Understanding Capsule Networks: will they overcome Convolutional Neural Networks?

Speaker: Riccardo Renzulli

Email: riccardo.renzulli(at)unito.it

Robotics Seminar Series. First Session – 18th March 2022, 15:00-16:00,  via zoom (use this link): https://aalto.zoom.us/j/62124942899

Abstract:  Capsule Networks (CapsNets) ambition is to build an interpretable and biologically-inspired neural network model. They were recently introduced to overcome the shortcomings of Convolutional Neural Networks (CNNs). CNNs loose the parts-objects relationships because of max-pooling layers, which progressively drop spatial information. CapsNets innovations rely on explicit representation of an entity and on how the information is sent to upper layers. In fact, CapsNets group neurons into capsules, namely activity vectors, where each capsule accounts for an object of one of its parts. Each element of these vectors accounts for different properties of the object such as its pose and other properties like color, deformation, etc.

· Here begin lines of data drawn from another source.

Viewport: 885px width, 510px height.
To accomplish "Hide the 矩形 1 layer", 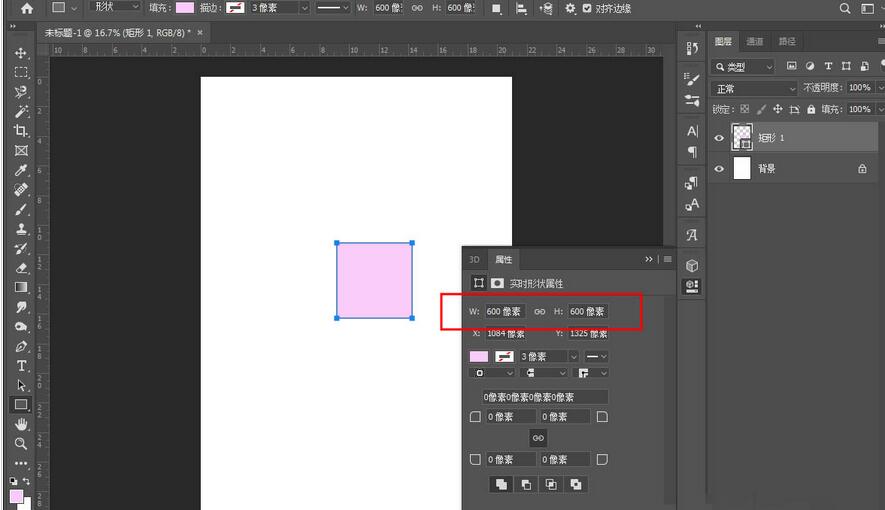I will (719, 138).
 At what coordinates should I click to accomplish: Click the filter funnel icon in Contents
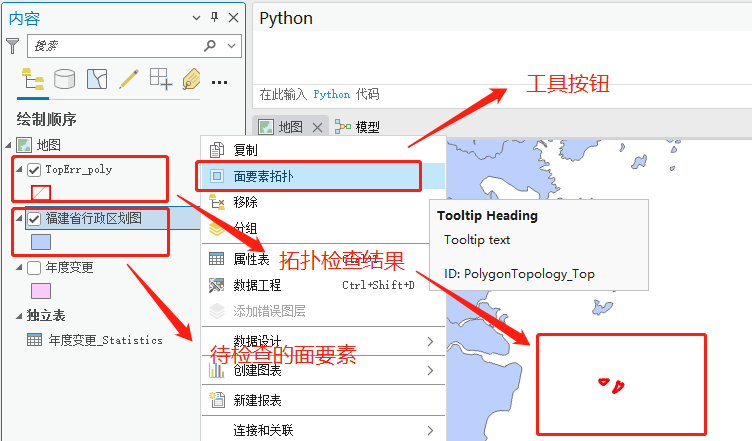12,46
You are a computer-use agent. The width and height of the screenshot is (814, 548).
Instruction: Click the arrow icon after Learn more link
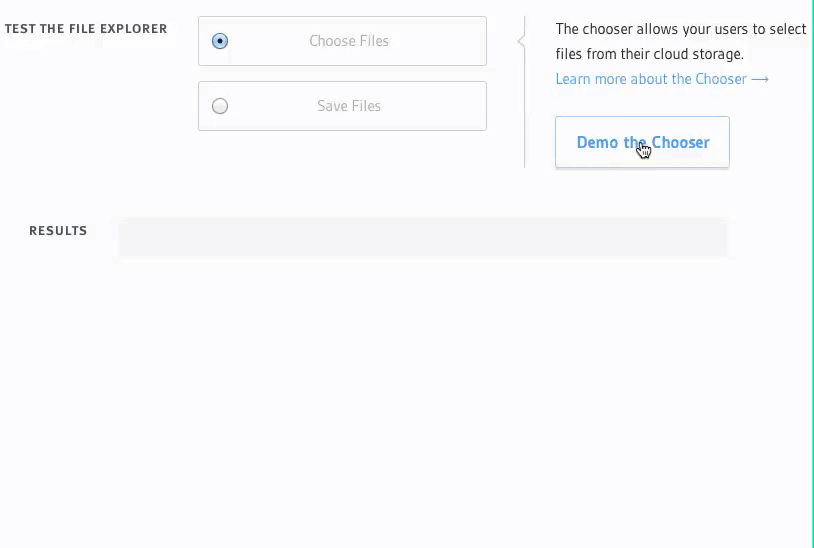click(760, 79)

Furthermore, the routing mechanism carves a parse tree from an input image: its main purpose is to explicitly build relationships between capsules. This can be seen as a parallel attention mechanism, where each active capsule can choose a capsule in the layer above to be its parent in the tree. This seminar gives a brief overview of the main components of a CapsNet mentioned above and recent developments on this new architecture. Will CapsNets overcome Convolutional Neural Networks? After attending this seminar a better understanding of how to answer this question will be given. 

References:

Sabour, Sara, Nicholas Frosst, and Geoffrey E. Hinton. “Dynamic routing between capsules.” Advances in neural information processing systems 30 (2017).